Frustrated, drifting and worried about accumulating student loan debt, Webber dropped out.

Now, she wants to finish a degree in business administration. Next month she plans to be one of the first students to enroll in the new Purdue Global, a joint, non-profit university run by Purdue and Kaplan online.

The total cost for a bachelor's degree will be $39,000. That's compared to $80,000 on campus.

"It just really gives me the flexibility I need to work a full-time job and still pursue my other career aspirations," Webber said.

With the number of college-age students declining, schools in the Midwest and New England face tough times. That's why some schools struggling to control their costs are embracing older learners online to weather the storm.

In his annual State of the University address in Boston, University of Massachusetts President Marty Meehan said he wants to expand online courses to reach working class adults.

“Growing our online footprint will make a UMass education more affordable, not just by delivering it at a lower cost but by generating revenue to hold costs down for all of our students," Meehan said.

To generate revenue on Purdue's campus, President Mitch Daniels announced last year the state university known for its engineering and science programs was acquiring Kaplan, a for-profit online college chain owned by the Graham family, the former majority owner of The Washington Post.

For years, Kaplan University had been losing students and money. But the Graham family decided to keep the profitable SAT prep program that shares the Kaplan brand.

The price? One dollar.

Under the deal approved by the Higher Learning Commission, Kaplan will continue to operate its online platform, and its 32,000 students will transfer to Purdue Global.

"The average student at what has been Kaplan University is a 33-year-old woman - three fourths are women - with a family and job, who had some college credit but didn't finish,” Daniels said. “Life somehow intervened."

Purdue University president Mitch Daniels. (AP/Michael Conroy)

The former governor of Indiana said he is trying to reach some of the 36 million Americans who have some college credit but no degree. That goal, he said, is consistent with the original mission of land grant universities that the federal government first authorized during the Civil War.

"We were put here by Abe Lincoln and his allies to open the doors of higher education beyond the wealthy, beyond the privileged and the elites,” Daniels said. “While we pursue excellence in research and scholarship every day, we are still tightly wedded to that mission of extending the franchise of education."

**Available data:**
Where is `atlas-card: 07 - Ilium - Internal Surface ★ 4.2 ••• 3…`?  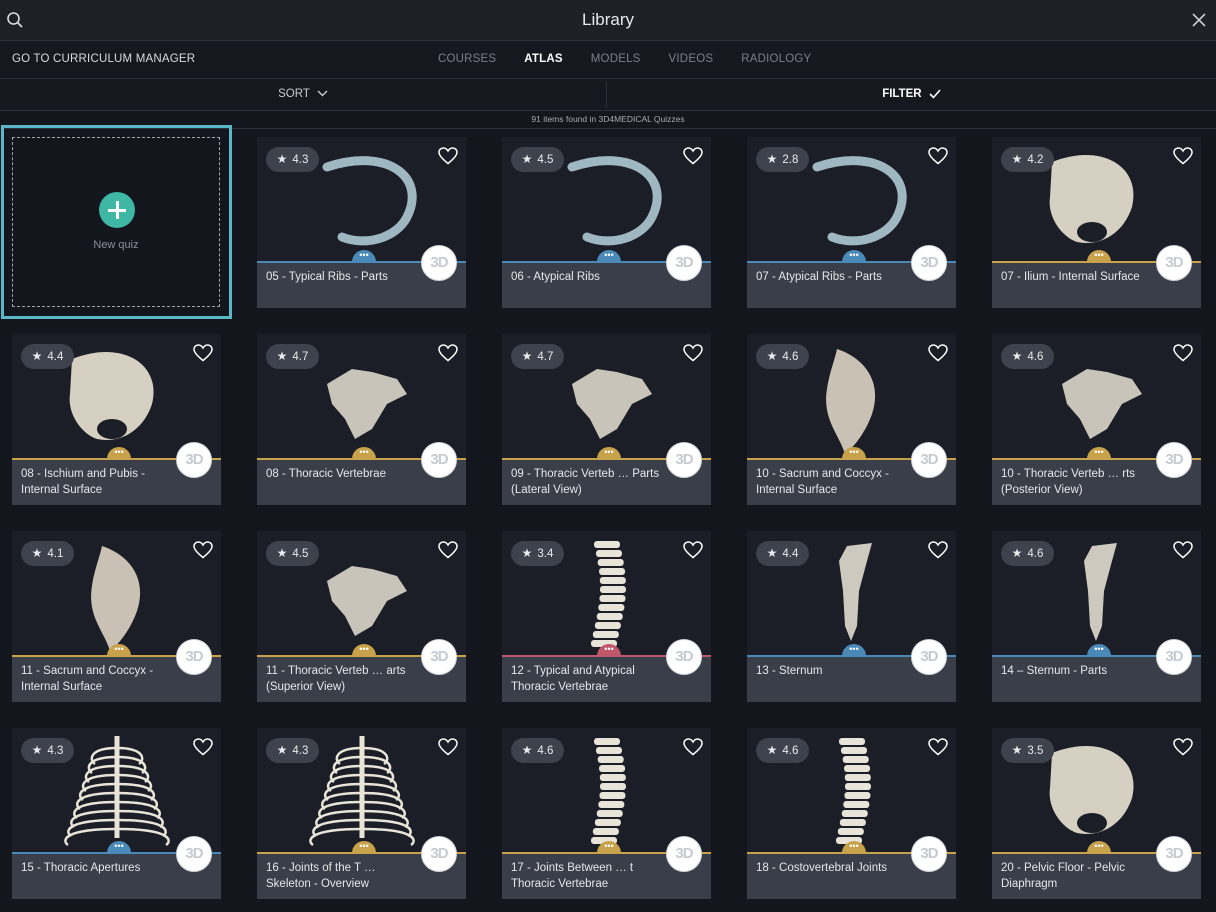 atlas-card: 07 - Ilium - Internal Surface ★ 4.2 ••• 3… is located at coordinates (1096, 222).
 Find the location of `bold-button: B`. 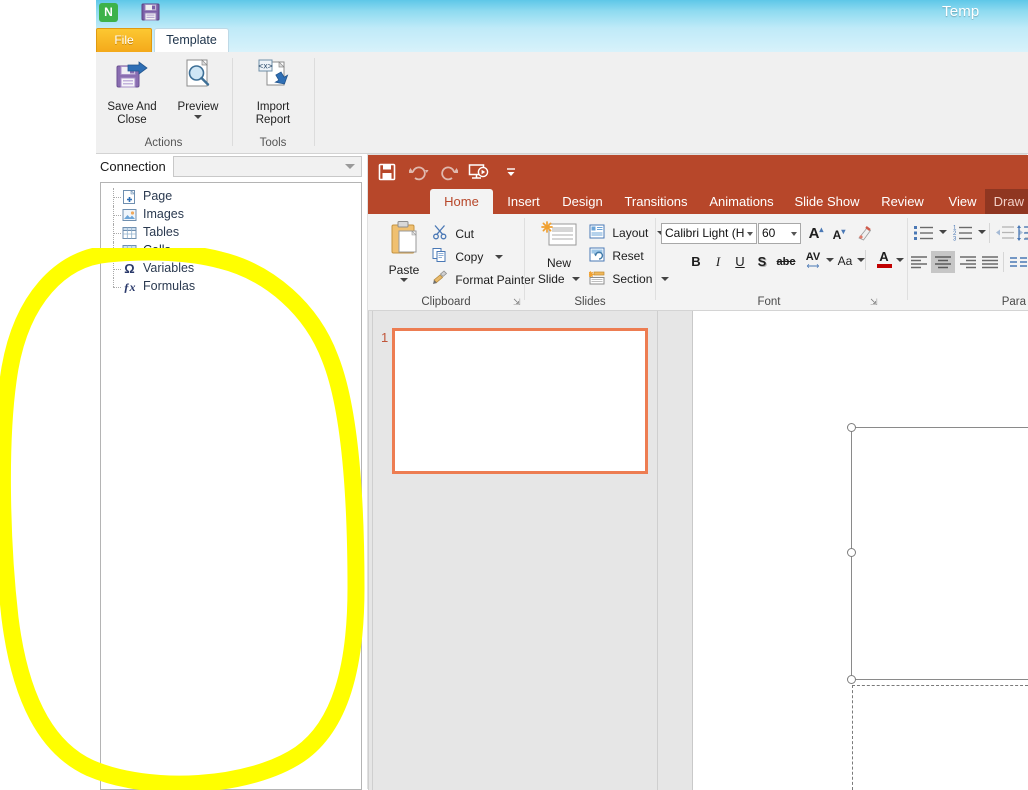

bold-button: B is located at coordinates (696, 262).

**Exercise instructions:**
1/ Decide whether each statement, (a) through (c), agrees with the Purdue Global article above, answering yes or no and quoting the words from the article that settle it. (a) A bachelor's degree through Purdue Global costs less than half the on-campus price. (b) The Graham family kept Kaplan's SAT prep program. (c) Meehan gave his State of the University address at Purdue.
2/ Carry the Purdue Global article forward, writing the part that would come after its final sentence.

**Expected results:**
1/
(a) Yes: "The total cost for a bachelor's degree will be $39,000. That's compared to $80,000 on campus."
(b) Yes: "But the Graham family decided to keep the profitable SAT prep program that shares the Kaplan brand."
(c) No: "In his annual State of the University address in Boston"

2/
Of course, Purdue and Kaplan are two very different institutions. Sitting in his office, Daniels said the unusual pairing started with a call from Don Graham.

"He called me up and said, 'This is probably going to be a short conversation. You probably wouldn't go for anything like this,’” Daniels recalled. “I said, 'What do you got in mind?' Fifteen minutes later we were arranging more serious conversations and five months later we shook hands."

Listen to On Campus Radio’s extended interview with Purdue president Mitch Daniels:

For now, former Kaplan faculty will make up all of the faculty of Purdue Global. That’s one of the reasons more than 300 Purdue professors have signed a petition opposing the acquisition. Many are afraid of retaliation if they speak out so they didn't want to comment for this story.

Some faculty have criticized Daniels for striking a deal behind closed doors without consulting them.

Daniels dismissed that criticism.

“It's not their decision,” he said. “The trustees of Purdue University unequivocally have the right to decide where we will place institutions."

Some higher ed analysts see the move as an existential threat to public higher education.

Robert Shireman is a senior fellow at the Century Foundation, a New York-based think tank. Shireman worked in the Education Department during the Obama administration, which cracked down on for-profit college chains for exaggerating its job placement and graduation rates.  Kaplan faced legal challenges over its recruitment practices and the quality of its teachers. Even though Purdue is converting Kaplan into a nonprofit, Shireman opposes the deal.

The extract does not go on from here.